Formulation and characterization of acetate based ionic liquid in oil microemulsion as a carrier for acyclovir and methotrexate

Ionic Liquid (ILs) in oil microemulsions (IL/O MEs) have emerged as a potential carrier for transdermal drug delivery, particularly for sparingly soluble drug molecules, such as acyclovir and methotrexate. However, less attention was paid in the selection of non-toxic and biodegradable ILs. In this paper, we report new IL/O MEs with ammonium acetate ILs, which can dissolve acyclovir and methotrexate significantly.

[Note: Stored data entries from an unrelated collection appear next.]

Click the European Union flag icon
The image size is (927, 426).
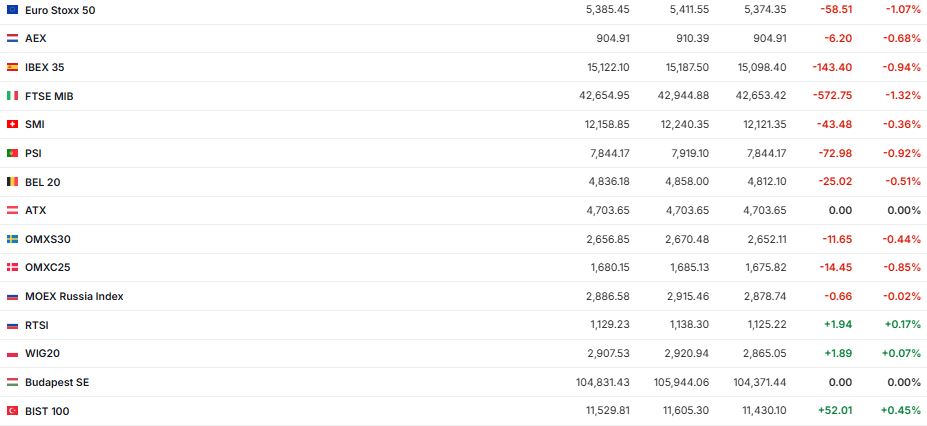[x=12, y=9]
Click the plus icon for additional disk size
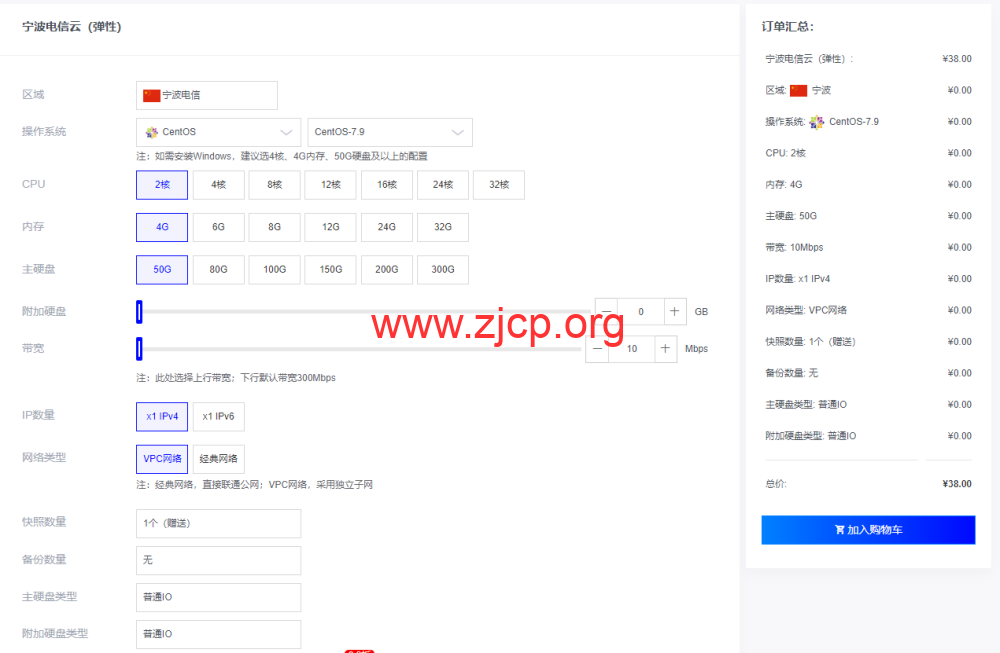1000x653 pixels. pos(675,312)
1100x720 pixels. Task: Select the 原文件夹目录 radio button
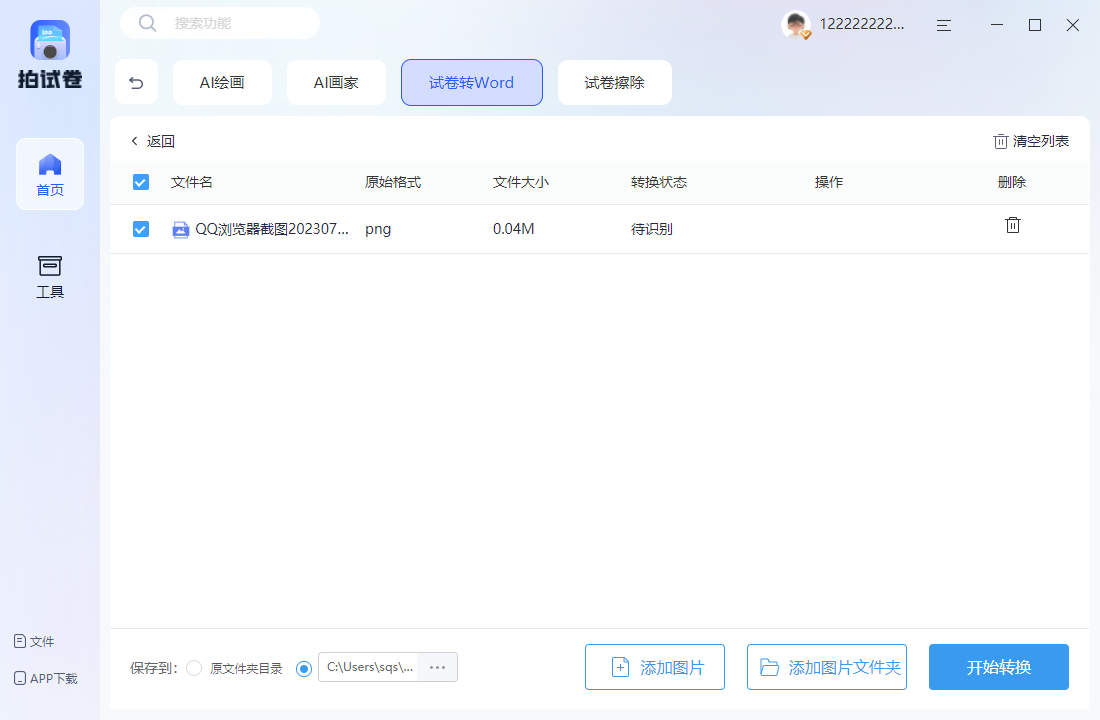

Microemulsions were composed of a mixture of nonionic surfactants, polyoxyethylene sorbitan monooleate (Tween-80), and sorbitan laurate (Span-20)/ILs/oil isopropyl myristate (IPM). Three ILs called 1-ethyl-3-methylimidazolium acetate ([EMIM][OAc]), triethylammonium acetate ([TEA][OAc]) and diethylammonium acetate ([DEA][OAc]) were selected due to their non-toxic property. Based on the pseudo-ternary diagrams constructed, it was evident that Span-20 played the key role as a surfactant while Tween-80 acted as the co-surfactant, showing optimal dissolution of the ILs into the system prepared with a ratio of 1:3 (Tween 80:Span20). This binary mixture also depicted the lowest viscosity, which is favorable as a carrier agent in drug delivery. The incorporation of various ILs into microemulsions resulted in a particle size ranging from 11 to 39.7 nm at diverse drug loading capacity. The formulation with IL [TEA][OAc] and IL [DEA][OAc] displayed substantial drug carrying capacity and stability compared to the commercially available IL [EMIM][OAc] loaded system.